Mr. Dolan was helping to organize a fall 2016 conference in Moscow to drum up foreign investment. While in Moscow in June to lay the groundwork, he stayed at the Ritz-Carlton, a few hundred yards from the Kremlin. He met with the hotel’s general manager and got a tour of the hotel, including the presidential suite, according to the indictment of Mr. Danchenko. It says he also met with Mr. Danchenko, who was in town.

Less than a week later, Mr. Steele’s first dossier chapter alleged that a “Source D,” described as a close associate of Mr. Trump, had said Mr. Trump once hired prostitutes to urinate on the bed when he stayed in the Ritz-Carlton’s presidential suite, because former President Barack Obama, whom the dossier said Mr. Trump detested, had stayed there.

The dossier said the Kremlin had video and was holding it as kompromat, or compromising material. It said the episode had been confirmed by a senior member of the hotel staff and a female hotel staffer.

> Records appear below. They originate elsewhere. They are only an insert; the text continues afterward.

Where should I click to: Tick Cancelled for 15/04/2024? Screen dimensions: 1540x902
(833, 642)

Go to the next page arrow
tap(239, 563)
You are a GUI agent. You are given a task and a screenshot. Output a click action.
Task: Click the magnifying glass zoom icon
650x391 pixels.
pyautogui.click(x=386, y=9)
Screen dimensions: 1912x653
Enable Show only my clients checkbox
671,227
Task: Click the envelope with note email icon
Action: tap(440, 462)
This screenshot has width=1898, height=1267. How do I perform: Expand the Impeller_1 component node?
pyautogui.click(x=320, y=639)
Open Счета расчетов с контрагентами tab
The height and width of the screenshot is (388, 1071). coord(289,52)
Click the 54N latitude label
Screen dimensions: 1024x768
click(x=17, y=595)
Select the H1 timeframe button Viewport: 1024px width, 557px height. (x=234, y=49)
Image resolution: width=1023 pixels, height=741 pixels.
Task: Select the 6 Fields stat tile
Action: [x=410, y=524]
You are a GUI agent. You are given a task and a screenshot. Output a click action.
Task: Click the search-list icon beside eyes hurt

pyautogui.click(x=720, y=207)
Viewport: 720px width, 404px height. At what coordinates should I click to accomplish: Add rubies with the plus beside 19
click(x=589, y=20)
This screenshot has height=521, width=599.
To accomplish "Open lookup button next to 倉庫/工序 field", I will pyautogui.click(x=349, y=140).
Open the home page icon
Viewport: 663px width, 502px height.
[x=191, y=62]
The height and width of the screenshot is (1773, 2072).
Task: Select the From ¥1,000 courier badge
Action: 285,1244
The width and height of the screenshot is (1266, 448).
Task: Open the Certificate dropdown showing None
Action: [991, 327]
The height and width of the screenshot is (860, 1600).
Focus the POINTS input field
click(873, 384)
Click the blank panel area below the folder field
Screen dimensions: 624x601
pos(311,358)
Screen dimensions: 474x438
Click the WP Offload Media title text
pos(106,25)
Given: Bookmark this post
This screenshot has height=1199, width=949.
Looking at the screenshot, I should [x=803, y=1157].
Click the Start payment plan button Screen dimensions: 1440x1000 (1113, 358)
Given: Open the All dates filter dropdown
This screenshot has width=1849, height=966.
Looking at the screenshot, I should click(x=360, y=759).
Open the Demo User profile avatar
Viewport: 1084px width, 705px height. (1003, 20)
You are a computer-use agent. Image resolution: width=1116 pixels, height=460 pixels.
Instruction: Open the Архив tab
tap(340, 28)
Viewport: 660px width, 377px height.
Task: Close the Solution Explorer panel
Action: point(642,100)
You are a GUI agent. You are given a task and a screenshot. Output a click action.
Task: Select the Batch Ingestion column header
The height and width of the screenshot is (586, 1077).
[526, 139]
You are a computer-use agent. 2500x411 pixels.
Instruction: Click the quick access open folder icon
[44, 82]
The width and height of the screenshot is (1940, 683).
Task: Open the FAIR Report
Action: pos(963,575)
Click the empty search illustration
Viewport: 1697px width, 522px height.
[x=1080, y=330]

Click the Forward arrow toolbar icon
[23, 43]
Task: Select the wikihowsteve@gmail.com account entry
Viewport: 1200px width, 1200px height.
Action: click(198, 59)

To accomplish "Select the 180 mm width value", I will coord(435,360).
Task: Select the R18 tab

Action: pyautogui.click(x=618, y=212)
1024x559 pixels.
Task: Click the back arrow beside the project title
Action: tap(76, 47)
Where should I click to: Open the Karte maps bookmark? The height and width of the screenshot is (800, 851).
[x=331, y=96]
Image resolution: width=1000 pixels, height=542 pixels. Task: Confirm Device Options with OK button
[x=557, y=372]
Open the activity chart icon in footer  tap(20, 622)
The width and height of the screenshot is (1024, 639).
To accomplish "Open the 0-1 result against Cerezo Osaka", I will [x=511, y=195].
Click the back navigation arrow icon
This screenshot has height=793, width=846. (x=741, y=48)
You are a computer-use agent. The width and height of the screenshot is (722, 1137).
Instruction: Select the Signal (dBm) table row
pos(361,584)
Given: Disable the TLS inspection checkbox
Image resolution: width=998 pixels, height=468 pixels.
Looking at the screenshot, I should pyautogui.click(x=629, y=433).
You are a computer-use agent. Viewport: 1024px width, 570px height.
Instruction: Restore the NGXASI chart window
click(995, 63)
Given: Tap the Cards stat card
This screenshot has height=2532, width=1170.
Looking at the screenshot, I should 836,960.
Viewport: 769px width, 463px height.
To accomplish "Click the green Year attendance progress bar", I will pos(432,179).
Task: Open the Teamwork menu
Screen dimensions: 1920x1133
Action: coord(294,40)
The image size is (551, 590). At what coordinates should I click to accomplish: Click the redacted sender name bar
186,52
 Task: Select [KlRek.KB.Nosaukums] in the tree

Prosecutors noted that the dossier reflected some details Mr. Dolan had learned on the hotel tour, such as that Mr. Trump had stayed at the hotel’s presidential suite.

Telling Danchenko that Trump had stayed at the Ritz — if that is where Danchenko learned that detail — is not serving as the key source here. Maybe Danchenko did make more of what Dolan told him, maybe Danchenko or Steele turned Dolan into Source D, but Durham has neither alleged nor charged it.

I’m sure he loves when reporters insinuate that he did, though.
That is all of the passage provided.